FCA publishes pension guidance standards
In late November 2014, the Financial Conduct Authority (FCA) announced the standards which Citizens Advice (CitA) and The Pensions Advisory Service (TPAS) will need to follow from April 2015 when delivering the Government’s free pension guidance. This Guidance Service will be launched at the same time as pensioners become able to access their entire defined contribution pension funds as cash, with the first 25% of each withdrawal tax free and the remainder taxed at their marginal income tax rate.
CitA (which will deliver face to face guidance) and TPAS (which will deliver telephone guidance) will not themselves be regulated by the FCA, but it will be the FCA’s responsibility to supervise the guidance given by these bodies.
The way the FCA supervises CitA and TPAS will be similar to its existing supervision of regulated firms, in that tools such as data analysis, sales monitoring and mystery shopping may be used. The regulator can recommend steps the providers should take to ensure compliance and to rectify breaches, but will not have any formal enforcement powers, and will need to make the Treasury aware of any serious issues it identifies.
The new standards will include:
- The service offered must be consistent across all delivery channels, i.e. whether the guidance is sought via telephone, online or face-to-face, the level of guidance customers receive should be the same
- After being asked to provide information on their financial circumstances, customers can be made aware of applicable options for taking retirement income, and their advantages and disadvantages; and can be signposted to a directory of financial advisers and/or product providers where appropriate.

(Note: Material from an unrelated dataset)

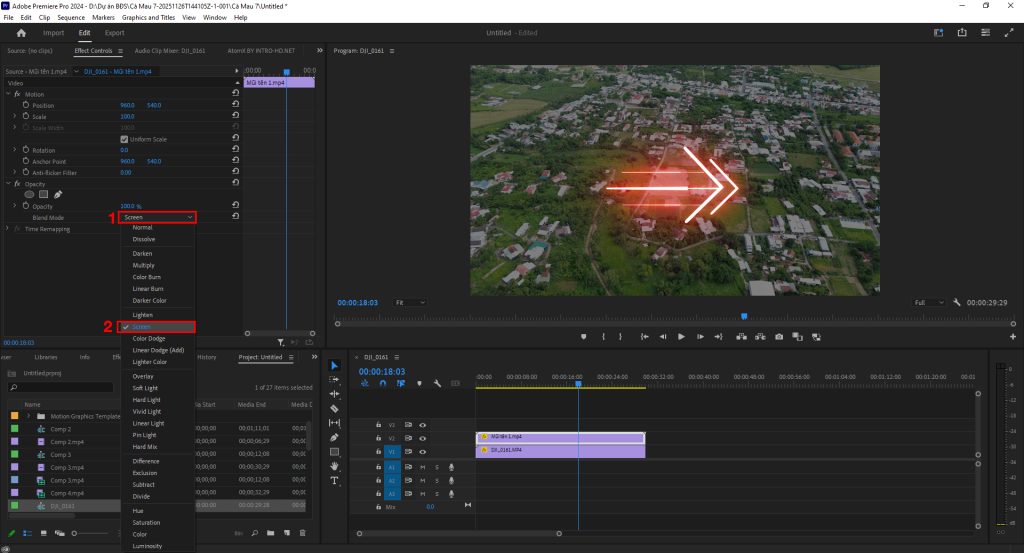Open the Fit zoom level dropdown
Screen dimensions: 1024x553
(x=410, y=302)
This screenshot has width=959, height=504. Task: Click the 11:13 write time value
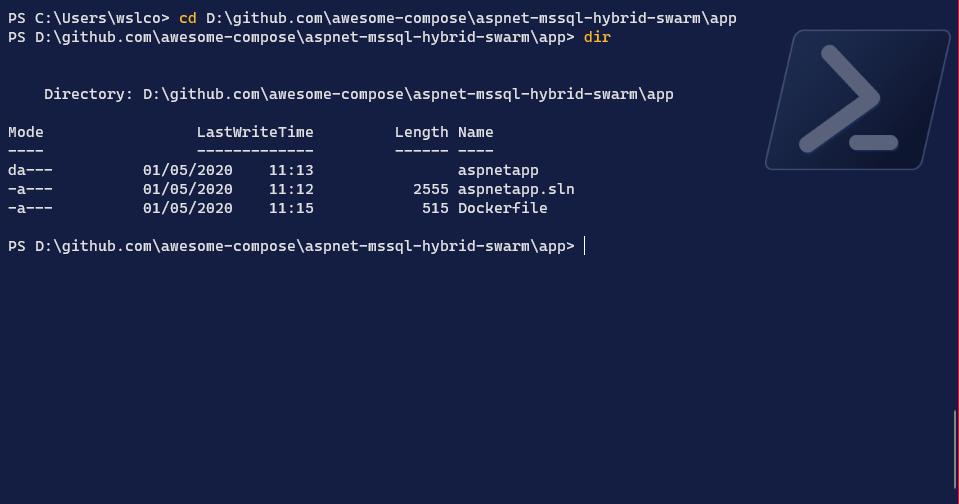click(291, 170)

However, CitA and TPAS staff will not be able to recommend specific advisers or providers, or recommend specific options for taking retirement income
- A record of the guidance session must be provided to the customer in a durable medium
- Staff delivering the guidance will not need to hold any professional qualifications, but will need to have ‘the necessary skills, knowledge and expertise’.
- The organisations must exercise ‘due skill, care and diligence’ in delivering the guidance
- The organisations must communicate with customers in a way that is ‘clear, fair and not misleading’

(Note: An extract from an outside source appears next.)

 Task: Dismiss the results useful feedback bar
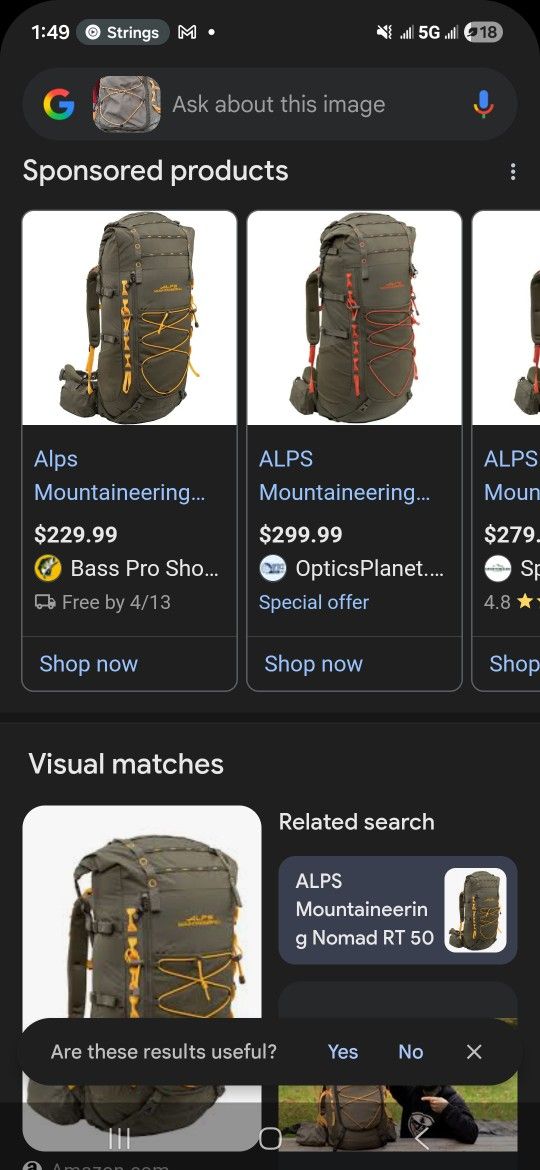point(474,1051)
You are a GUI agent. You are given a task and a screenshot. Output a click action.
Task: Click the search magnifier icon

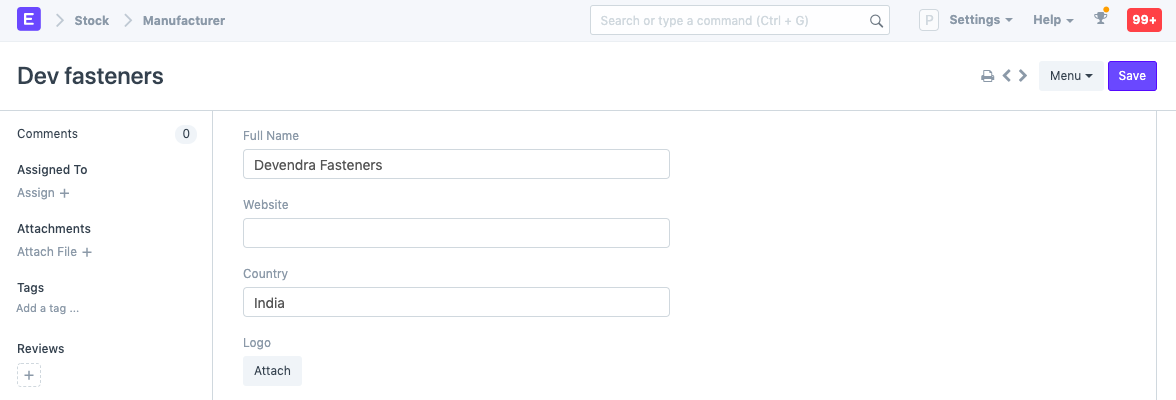click(x=876, y=20)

- The organisations must have sufficiently rigorous systems & controls to ensure that they comply with the standards
- The organisations will need to have documented complaints procedures which specifically relate to the Guidance Service, and will need to signpost customers to the availability of these procedures. They will also need to maintain sufficient records of complaints received and how they were handled. However, the FCA will not lay down detailed rules as to how CitA and TPAS should handle complaints.

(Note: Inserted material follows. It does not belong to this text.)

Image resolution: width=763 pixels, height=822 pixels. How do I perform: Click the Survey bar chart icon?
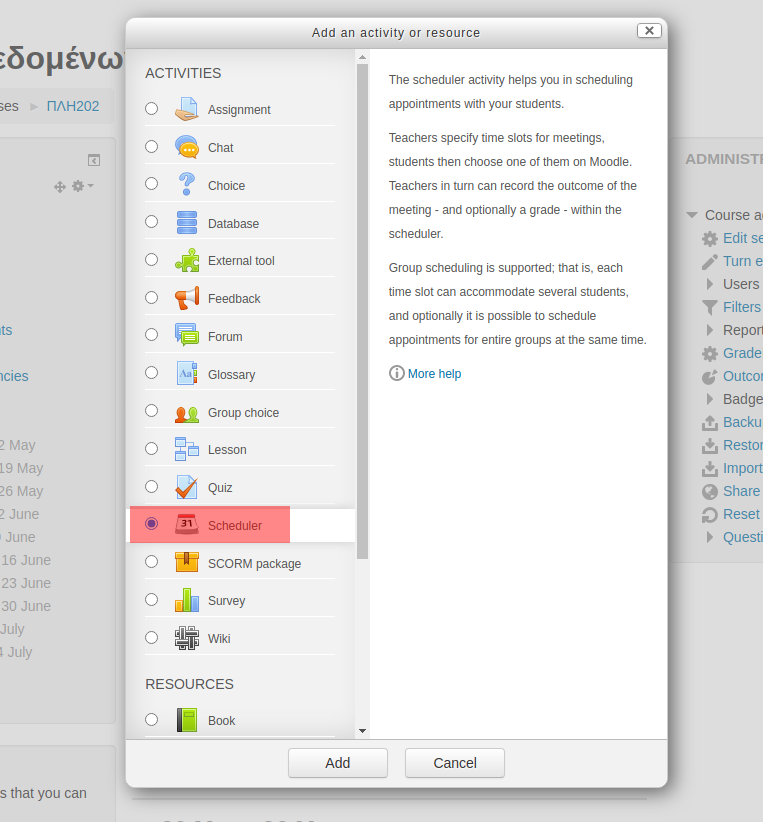click(187, 600)
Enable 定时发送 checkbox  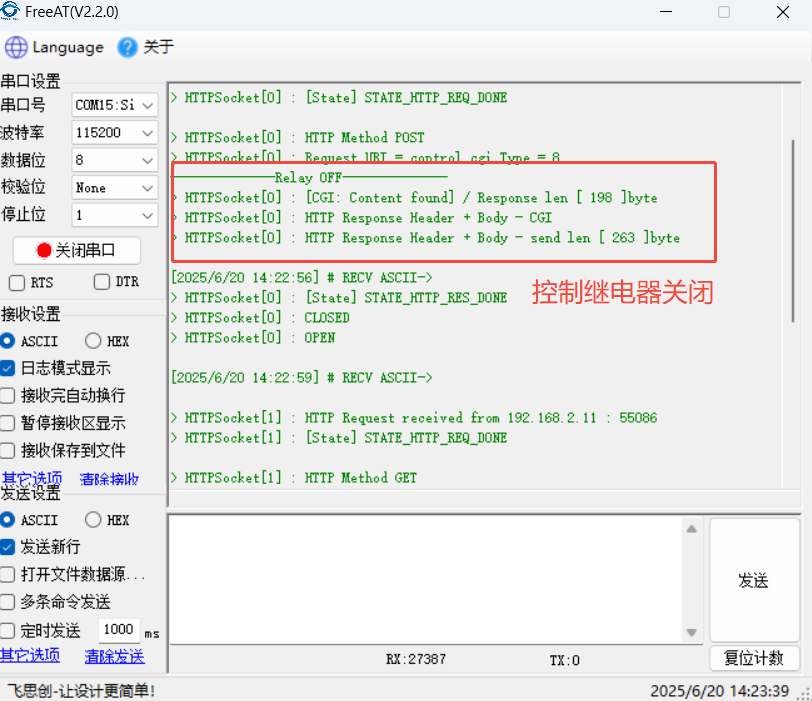8,630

It can be seen that many of the above are similar to FCA principles and key rules for regulated firms.
Pension providers will be required to recommend that customers use the Guidance Service before they take benefits from their plan.
Christopher Woolard, director of policy, risk and research at the FCA said:
“Any decision about your pension has far-reaching consequences that often cannot be reversed. The pensions’ landscape will fundamentally change from April 2015 so it is important that people get support to enable them to make the right choices about what to do with their retirement fund.
“We want this to work well for consumers and industry and I believe that the standards and rules we have published today strike that balance. They will give consumers confidence in the quality of the service they will receive and provide certainty to those tasked with delivering it from April next year.”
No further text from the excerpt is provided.